Your tasks -
A) Translate this sentence from the text on Australia's federation into Spanish: "Thus, the Constitution grants limited powers to the Commonwealth, and where it’s not stated the power falls to the States."
B) Write a continuation of the text on Australia's federation, starting right after its final sentence.

Document -
The Constitution makes it clear that Australia is a federation of States. Prior to 1901 each of the six States were self-governing colonies of Britain, and the writers of the Constitution were keen to keep the States at the level of power to which they were accustomed. Of course, they were politicians after all and then, as now, politicians like to hold on to power. Thus, the Constitution grants limited powers to the Commonwealth, and where it’s not stated the power falls to the States. And each State (and Territory) has their own governments and parliaments, and it is in the interest of those politicians to ensure their state’s constituents get the best deal they can.
Because as we’ve seen before, and especially now, the States really do operate like different countries at times. And while in good times our differences may amount to good-natured jokes about people with two-heads, the gullies south of the border, or the northerners who can’t spell beer (XXXX), during difficult times it can amount to hard borders, troops along borders, and real animosity between States, and populations.

(Entries on locating words and elements)
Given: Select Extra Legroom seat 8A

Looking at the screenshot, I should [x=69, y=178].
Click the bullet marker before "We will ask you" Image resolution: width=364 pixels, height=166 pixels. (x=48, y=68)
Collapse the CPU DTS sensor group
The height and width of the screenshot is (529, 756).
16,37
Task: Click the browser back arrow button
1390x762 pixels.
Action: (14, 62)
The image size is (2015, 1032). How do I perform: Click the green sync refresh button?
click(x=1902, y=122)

Task-by-task outputs -
A) Por lo tanto, la Constitución otorga poderes limitados a la Mancomunidad, y donde no se especifica, el poder corresponde a los Estados.

B)
It’s hard to say, when they enshrined federalism in the Constitution, whether it’s creators could have anticipated this.
Over the years the Commonwealth has gained more and more power from the States, and undoubtedly this will continue, but it’s doubtful whether the end of the Federation is in sight. For starters, we’d need a referendum to create one and they are notoriously hard to win. And even if the States could be dissolved, would we want to? Could a central government manage a country as physically big and diverse as Australia?